Ostatnio pół Polski emocjonuje się w mediach, czy Barbara Kurdej-Szatan straci kontrakt reklamowy i czy ktoś ją jeszcze zatrudni w jakimś serialu. Zacznijmy więc od faktów: aktorka i matka dwójki małych dzieci zaatakowała Straż Graniczną za wypychanie siłą uchodźców z dziećmi z powrotem na białoruską stronę.
Abstrahując od słownictwa, głównym błędem było zaatakowanie wykonawców, podczas gdy decyzje podejmował kto inny. Owszem, powinna istnieć umowa społeczna, że nigdy nie atakuje się służb mundurowych za wykonywanie rozkazów legalnej władzy. I świat byłby milszy, gdyby w dyskursie publicznym nie używano pewnych słów.
Prywatne myśli na prywatnym koncie
Zdumiało mnie jednak zupełnie co innego – uniwersalne potępienie aktorki i przyzwolenie na to, co się z nią dalej działo. A nawet rodzaj zbiorowej satysfakcji.
Tymczasem, patrząc na zimno, wyrzucono kogoś z pracy za korzystanie z konstytucyjnie gwarantowanej wolności słowa. Barbara Kurdej-Szatan nie wypowiadała się w imieniu stacji telewizyjnej, firmy telekomunikacyjnej ani nawet w imieniu producentów serialu, w którym gra. Napisała, co myśli, na prywatnym koncie bez związku z wykonywanymi obowiązkami.
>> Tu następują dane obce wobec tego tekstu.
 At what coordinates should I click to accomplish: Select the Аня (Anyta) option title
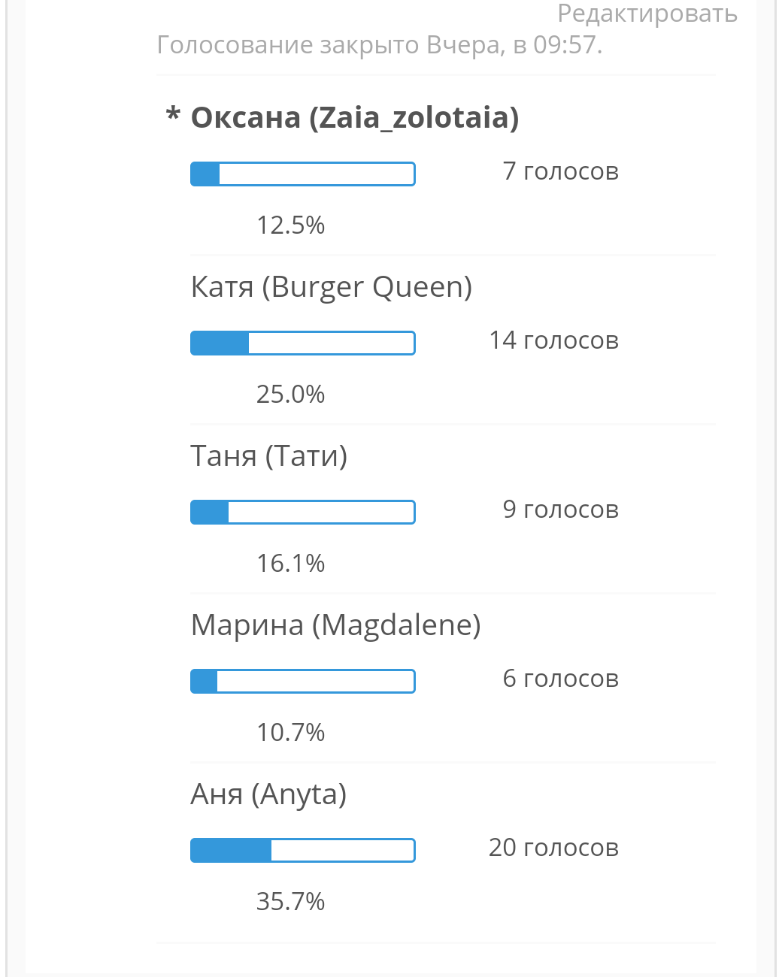(268, 794)
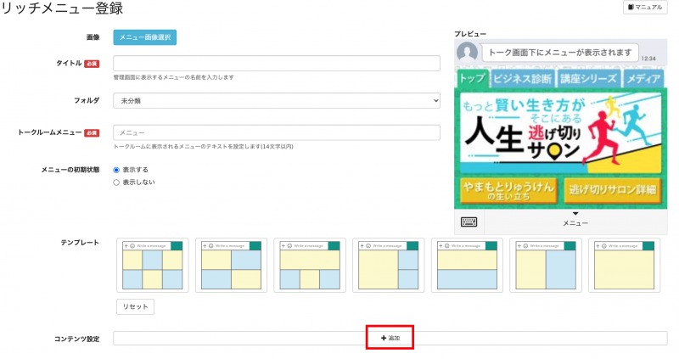Click the keyboard icon in the preview
Image resolution: width=679 pixels, height=359 pixels.
(x=469, y=222)
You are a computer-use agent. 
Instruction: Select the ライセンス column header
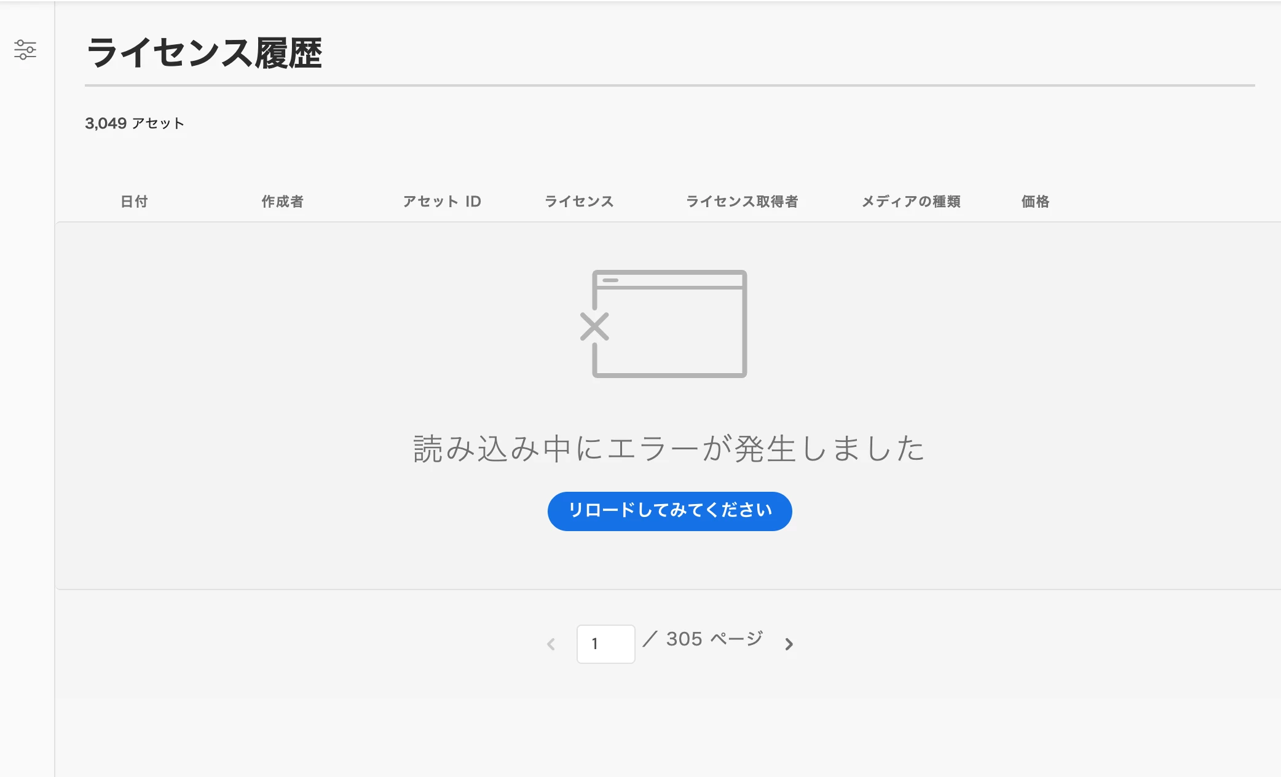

Tymczasem z pracy zwolnił ja na Twitterze prezes Telewizji Polskiej Jacek Kurski, pisząc, że nie mieści się w aksjologii Polaka. Okazuje się, że zdaniem prezesa Kurskiego w aksjologii Polaka doskonale mieszczą się cynizm, notoryczne kłamstwo, szczucie jednych na drugich, manipulacja danymi i faktami, dążenie po trupach do celu, łamanie prawa w imię politycznego interesu mocodawców, natomiast jeden wpis w mediach społecznościowych sprawia, że specjaliści rynkowi całkiem serio debatują, czy ktoś jeszcze kiedyś znajdzie pracę w zawodzie.